According to the Authority, these two changes will make it possible to improve the protections for the investing public on the one hand, and to expand the options for providing services to the public, on the other hand. As a reminder, in 2016 the online services directive came into effect. The provision is intended to improve the services provided to the public, in light of technological developments, through refinement, improvement and discounting of the services. Since the entry into force of the directive, the authority’s staff has followed the developments of these fields in Israel, and the trends in the world. Accordingly, the Authority’s staff formulated a number of insights and proposes to update the directive with reference to two issues – signaling service, and social trading service.
The signaling service is the provision of uniform investment recommendations that are sent in real time to customers who subscribe to the service. This service is considered investment advice. Today, a small number of license holders operate in this field, although there may be a demand for the service. In light of the insights gathered by the authority’s staff in recent years, an outline is proposed in which instead of the signaling service, a new type of service will be defined, which will be called “consulting service for independent trading”.
This service is designed to enable the dispatch of current investment recommendations by online means to the customer who wishes to trade independently. The investment recommendations will be adjusted to the client’s needs, therefore the service will require an inquiry and adjustment to the client’s needs and even an update of needs.
What will actually happen? The license holder providing the service will not monitor the current investment activity of the client. Therefore, he will make it clear to the client that he does not monitor the actual implementation of investment recommendations sent to him, with the aim of preventing a misleading presentation. Also, he will be prevented from providing a signaling service and a traditional personal consulting service to that customer. “As part of the amendments, it is proposed to allow the provision of both types of services to the same customer, given the obligation to make a clear distinction between the two types of services, so that the difference between them will be clear to the customer,” the Securities Authority said.
In addition, the license holders will be obliged to present data to the customer that will reflect the value of the service and the professionalism of the signaller, in a way that will not make a mistake. That is, in the amendment it is proposed to oblige the service provider to present to the client all the results of the investment recommendations he received in a fair and non-deceptive manner while ensuring the truthfulness of the presentations, in order to allow the client a means of control that will help him examine the efficiency and suitability of the service to his needs.
In addition, the license holders who provide the service and wish to refer the customer to carry out the transaction, will be required to present at least two options of different exchange members for the purpose of carrying out the transaction.
As for social trading, the Authority proposes to make amendments aimed at increasing the duration of the activity, along with improving the protection of investors.
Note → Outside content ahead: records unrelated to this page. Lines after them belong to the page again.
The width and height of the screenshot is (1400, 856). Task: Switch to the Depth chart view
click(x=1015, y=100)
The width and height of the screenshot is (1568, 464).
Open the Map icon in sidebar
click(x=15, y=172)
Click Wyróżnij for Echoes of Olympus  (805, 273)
Social trading is a service that allows the customer, known as a “follower”, to view the portfolio composition and investment activity of other investors and receive information about them. The investor whose investment portfolio is exposed on the social trading platform is called a “follower”.
The Authority claims that “there is a need to regulate issues relating to full disclosure to the customer and the framework of the activity of those tracked on the platform, who are not licensed. The proposed amendments are intended to prevent situations that may harm the interests of customers who use the platform and do business.”
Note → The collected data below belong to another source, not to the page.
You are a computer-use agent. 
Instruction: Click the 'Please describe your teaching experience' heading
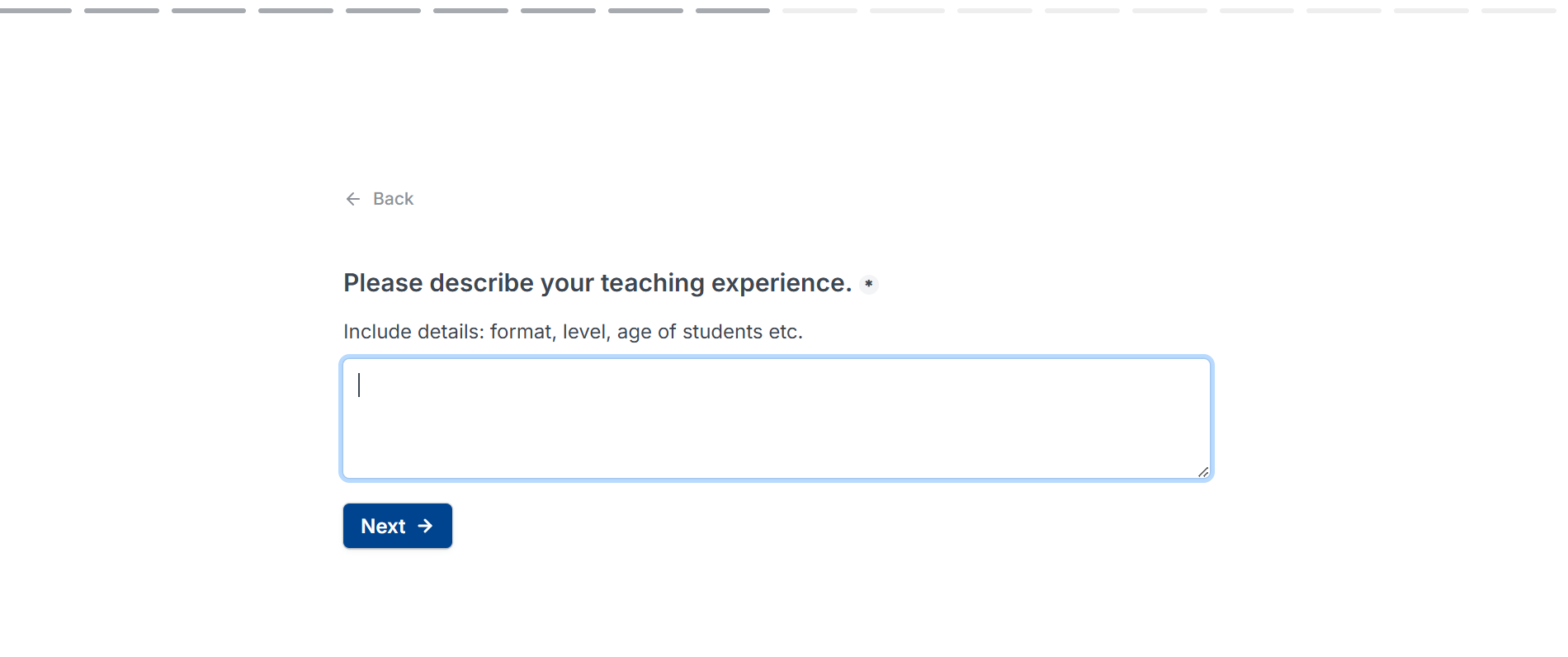pos(597,283)
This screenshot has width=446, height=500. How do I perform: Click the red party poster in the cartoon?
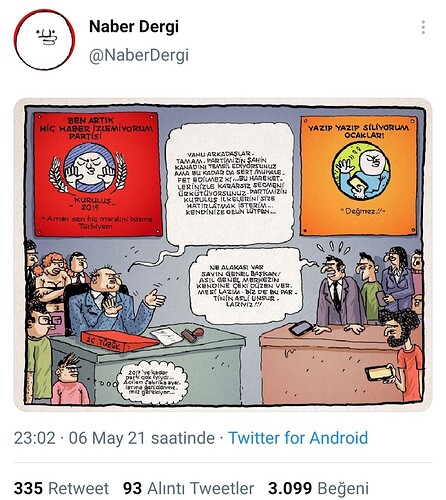[97, 174]
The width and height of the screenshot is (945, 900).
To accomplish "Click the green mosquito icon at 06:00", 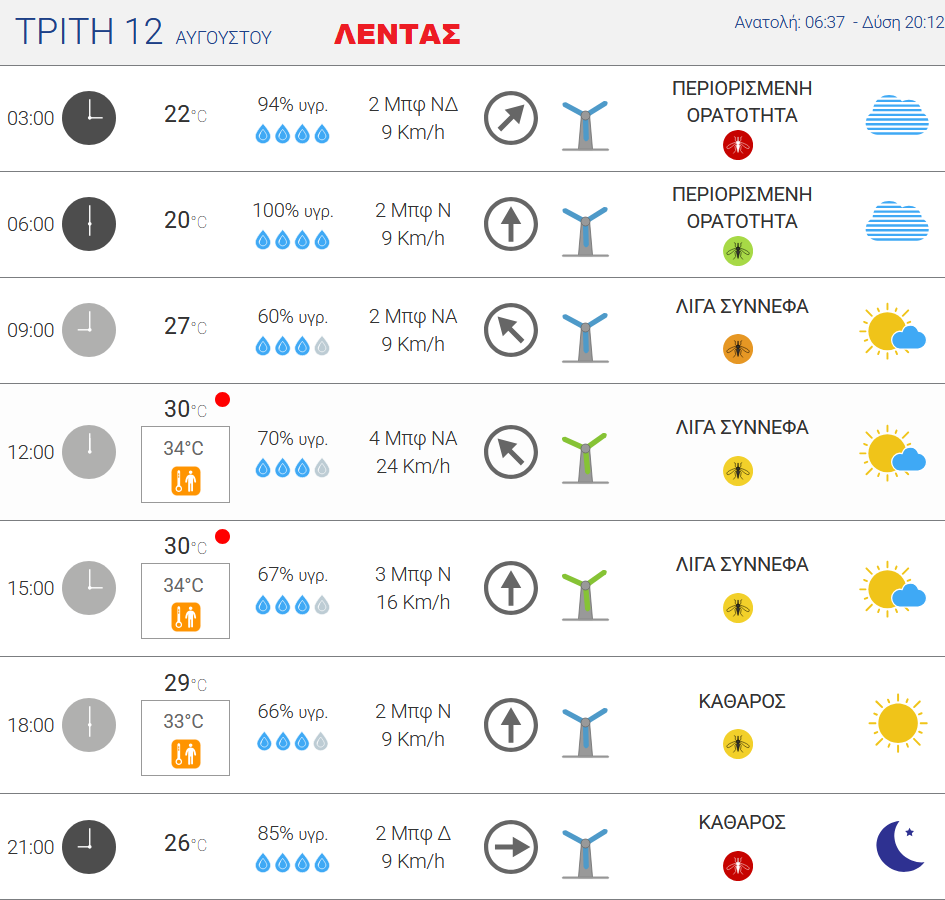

Among other things, it deals with the following issues: providing the possibility to manage an account with an appropriate license, opening up additional reward options for followers while adding an appropriate disclosure obligation, establishing a disclosure mechanism for transactions with conflicts of interest, adding an explicit prohibition on misleading presentations to customers, prohibiting followers from marketing their tracked account, unlike the platform operator’s option to market the service provided within the platform and even the names of the tracked by publications on his behalf, regulating the dialogue between the tracked and the followers.